* Exercise objective
Find the line below that contains "The image size is (824, 483).". Transcribe it and every line after it exactly, adding nothing.

[Start of Attachment]

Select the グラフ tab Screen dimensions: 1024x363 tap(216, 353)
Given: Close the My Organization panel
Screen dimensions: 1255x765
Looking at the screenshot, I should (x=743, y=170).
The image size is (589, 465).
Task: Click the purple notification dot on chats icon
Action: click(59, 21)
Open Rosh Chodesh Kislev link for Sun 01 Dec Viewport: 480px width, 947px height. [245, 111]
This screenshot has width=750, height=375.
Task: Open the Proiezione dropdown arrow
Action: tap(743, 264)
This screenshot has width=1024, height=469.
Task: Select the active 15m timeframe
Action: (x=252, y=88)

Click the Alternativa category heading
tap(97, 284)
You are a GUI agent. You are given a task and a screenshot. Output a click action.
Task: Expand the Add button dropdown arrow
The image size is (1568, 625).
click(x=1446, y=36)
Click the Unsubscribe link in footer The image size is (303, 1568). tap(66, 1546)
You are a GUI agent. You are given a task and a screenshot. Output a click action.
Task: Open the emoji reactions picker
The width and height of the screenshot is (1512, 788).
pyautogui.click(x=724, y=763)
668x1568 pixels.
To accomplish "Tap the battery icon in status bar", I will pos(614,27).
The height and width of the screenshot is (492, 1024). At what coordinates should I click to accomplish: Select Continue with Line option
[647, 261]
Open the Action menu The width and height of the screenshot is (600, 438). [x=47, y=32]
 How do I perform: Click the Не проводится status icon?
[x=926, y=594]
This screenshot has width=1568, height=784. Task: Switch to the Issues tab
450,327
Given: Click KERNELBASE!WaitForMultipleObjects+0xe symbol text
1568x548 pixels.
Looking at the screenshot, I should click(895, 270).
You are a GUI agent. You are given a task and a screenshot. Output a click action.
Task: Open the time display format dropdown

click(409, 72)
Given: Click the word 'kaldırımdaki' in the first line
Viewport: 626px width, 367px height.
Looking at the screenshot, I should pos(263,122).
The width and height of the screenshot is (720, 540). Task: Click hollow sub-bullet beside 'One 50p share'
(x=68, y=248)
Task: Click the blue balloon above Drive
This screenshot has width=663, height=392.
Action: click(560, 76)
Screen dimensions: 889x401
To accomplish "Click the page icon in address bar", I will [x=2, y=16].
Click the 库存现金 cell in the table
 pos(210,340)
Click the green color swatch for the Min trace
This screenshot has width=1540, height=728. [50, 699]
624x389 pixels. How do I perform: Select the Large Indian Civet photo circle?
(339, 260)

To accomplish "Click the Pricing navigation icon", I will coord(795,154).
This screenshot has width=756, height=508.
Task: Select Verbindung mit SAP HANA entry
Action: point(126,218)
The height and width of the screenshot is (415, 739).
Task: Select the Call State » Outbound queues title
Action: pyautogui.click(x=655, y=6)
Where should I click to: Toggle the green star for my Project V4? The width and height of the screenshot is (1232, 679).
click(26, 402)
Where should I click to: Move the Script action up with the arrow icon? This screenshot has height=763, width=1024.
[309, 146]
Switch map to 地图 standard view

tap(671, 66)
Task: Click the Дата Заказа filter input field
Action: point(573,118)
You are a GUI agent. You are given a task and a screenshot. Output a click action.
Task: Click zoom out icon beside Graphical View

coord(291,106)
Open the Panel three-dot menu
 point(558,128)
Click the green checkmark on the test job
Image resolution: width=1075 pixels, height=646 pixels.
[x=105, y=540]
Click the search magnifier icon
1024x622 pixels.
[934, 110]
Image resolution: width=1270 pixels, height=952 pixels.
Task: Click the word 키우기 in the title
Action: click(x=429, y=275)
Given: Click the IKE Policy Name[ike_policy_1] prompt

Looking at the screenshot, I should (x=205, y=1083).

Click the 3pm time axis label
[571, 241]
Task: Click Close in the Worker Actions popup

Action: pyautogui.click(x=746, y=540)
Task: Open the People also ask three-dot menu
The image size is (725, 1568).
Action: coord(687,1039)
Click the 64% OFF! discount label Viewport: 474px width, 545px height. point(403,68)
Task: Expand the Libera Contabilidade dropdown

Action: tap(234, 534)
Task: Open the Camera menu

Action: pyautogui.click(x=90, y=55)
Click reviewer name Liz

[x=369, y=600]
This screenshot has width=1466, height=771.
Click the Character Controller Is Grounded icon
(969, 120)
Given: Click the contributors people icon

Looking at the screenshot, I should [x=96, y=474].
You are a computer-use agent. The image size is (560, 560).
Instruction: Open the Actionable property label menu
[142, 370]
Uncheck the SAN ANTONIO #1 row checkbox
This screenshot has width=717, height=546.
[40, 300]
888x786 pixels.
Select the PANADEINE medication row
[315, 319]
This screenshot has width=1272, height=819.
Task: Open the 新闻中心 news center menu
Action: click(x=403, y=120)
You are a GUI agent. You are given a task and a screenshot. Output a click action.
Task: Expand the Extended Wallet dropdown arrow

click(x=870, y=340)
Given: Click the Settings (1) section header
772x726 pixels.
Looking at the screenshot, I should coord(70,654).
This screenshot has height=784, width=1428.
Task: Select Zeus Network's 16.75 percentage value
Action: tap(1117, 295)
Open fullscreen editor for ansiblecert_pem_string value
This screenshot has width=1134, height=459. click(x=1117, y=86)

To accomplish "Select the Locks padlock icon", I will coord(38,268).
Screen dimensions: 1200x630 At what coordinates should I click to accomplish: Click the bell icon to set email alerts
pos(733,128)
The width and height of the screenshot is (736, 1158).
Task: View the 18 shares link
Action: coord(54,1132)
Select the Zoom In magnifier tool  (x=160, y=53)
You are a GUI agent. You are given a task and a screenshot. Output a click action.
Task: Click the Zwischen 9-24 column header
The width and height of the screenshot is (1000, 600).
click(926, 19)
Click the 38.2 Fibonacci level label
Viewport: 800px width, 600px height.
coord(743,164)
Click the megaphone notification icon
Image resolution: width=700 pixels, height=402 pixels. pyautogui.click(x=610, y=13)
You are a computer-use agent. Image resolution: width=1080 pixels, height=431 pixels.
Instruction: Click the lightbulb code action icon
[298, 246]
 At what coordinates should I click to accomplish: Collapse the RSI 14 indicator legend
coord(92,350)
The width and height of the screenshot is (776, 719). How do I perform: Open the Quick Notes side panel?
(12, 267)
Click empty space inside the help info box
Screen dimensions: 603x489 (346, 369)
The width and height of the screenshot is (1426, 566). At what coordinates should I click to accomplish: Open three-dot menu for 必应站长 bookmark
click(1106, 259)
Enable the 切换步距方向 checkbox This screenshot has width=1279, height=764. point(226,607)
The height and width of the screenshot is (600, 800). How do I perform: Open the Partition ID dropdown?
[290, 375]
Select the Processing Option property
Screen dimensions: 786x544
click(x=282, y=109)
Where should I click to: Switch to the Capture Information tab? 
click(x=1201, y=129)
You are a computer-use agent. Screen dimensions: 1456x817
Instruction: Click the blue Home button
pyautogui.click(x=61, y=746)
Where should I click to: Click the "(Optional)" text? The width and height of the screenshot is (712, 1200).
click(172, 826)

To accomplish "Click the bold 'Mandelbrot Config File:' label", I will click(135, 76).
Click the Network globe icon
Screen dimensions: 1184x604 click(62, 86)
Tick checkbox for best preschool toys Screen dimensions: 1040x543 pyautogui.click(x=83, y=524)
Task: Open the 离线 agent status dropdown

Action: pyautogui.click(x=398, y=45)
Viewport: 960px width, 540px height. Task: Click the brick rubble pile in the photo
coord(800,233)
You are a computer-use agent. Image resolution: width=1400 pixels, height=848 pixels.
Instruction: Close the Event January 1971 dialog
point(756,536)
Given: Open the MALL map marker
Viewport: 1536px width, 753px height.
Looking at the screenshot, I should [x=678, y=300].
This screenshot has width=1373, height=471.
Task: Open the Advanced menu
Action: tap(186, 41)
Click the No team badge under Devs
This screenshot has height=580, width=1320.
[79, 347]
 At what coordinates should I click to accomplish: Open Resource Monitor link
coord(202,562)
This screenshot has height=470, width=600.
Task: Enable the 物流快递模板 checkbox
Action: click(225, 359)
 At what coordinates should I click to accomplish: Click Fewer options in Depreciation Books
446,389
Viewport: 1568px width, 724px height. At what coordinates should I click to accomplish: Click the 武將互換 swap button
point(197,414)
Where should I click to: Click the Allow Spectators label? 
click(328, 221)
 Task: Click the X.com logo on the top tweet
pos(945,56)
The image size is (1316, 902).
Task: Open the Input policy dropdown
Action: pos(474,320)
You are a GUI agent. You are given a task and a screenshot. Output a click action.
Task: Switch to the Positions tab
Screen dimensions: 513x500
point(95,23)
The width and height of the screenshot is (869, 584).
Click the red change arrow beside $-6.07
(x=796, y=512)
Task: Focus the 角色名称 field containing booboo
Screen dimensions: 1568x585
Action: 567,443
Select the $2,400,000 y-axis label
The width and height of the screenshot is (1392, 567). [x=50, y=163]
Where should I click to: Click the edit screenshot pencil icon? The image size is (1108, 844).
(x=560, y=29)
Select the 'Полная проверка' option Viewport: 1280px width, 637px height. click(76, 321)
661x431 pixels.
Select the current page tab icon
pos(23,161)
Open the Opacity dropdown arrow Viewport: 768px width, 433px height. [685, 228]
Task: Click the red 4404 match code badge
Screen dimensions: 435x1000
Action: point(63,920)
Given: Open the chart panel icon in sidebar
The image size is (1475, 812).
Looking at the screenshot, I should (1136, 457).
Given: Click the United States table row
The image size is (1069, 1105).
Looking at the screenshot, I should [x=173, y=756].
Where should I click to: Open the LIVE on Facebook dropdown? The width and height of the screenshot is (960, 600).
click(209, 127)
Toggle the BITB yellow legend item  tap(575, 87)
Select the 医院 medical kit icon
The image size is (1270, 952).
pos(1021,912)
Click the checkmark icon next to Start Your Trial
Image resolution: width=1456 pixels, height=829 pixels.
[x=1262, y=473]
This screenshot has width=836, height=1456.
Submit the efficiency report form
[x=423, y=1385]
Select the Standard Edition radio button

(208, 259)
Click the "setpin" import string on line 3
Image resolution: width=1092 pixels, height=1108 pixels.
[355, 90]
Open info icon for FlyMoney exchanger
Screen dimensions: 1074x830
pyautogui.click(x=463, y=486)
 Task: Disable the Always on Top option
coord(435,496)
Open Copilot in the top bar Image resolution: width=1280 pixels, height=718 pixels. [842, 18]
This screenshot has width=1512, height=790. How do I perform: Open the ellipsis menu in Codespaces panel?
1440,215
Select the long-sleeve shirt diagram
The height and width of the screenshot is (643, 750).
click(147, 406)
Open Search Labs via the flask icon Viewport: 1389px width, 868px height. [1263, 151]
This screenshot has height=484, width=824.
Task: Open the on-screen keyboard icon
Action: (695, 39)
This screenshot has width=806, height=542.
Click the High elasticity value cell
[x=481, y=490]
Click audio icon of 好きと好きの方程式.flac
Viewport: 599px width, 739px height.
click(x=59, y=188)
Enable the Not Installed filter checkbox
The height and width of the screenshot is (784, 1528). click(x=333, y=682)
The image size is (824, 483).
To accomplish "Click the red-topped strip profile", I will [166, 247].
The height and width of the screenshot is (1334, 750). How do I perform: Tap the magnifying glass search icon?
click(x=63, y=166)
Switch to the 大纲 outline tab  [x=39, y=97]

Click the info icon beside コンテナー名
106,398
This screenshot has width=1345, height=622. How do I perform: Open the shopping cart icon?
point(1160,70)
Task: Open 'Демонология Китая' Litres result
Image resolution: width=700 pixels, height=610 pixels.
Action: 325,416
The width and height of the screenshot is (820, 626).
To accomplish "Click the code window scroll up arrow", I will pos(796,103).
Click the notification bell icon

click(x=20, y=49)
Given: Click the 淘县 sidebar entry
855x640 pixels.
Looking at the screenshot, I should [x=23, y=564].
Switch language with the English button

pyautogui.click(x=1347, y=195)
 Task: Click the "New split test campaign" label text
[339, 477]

[End of Attachment]

* The completed task
The image size is (824, 483).
To accomplish "Click the red-topped strip profile", I will [166, 247].
The height and width of the screenshot is (1334, 750). How do I perform: Tap the magnifying glass search icon?
click(x=63, y=166)
Switch to the 大纲 outline tab  [x=39, y=97]

Click the info icon beside コンテナー名
106,398
This screenshot has width=1345, height=622. How do I perform: Open the shopping cart icon?
point(1160,70)
Task: Open 'Демонология Китая' Litres result
Image resolution: width=700 pixels, height=610 pixels.
Action: 325,416
The width and height of the screenshot is (820, 626).
To accomplish "Click the code window scroll up arrow", I will pos(796,103).
Click the notification bell icon

click(x=20, y=49)
Given: Click the 淘县 sidebar entry
855x640 pixels.
Looking at the screenshot, I should [x=23, y=564].
Switch language with the English button

pyautogui.click(x=1347, y=195)
 Task: Click the "New split test campaign" label text
[339, 477]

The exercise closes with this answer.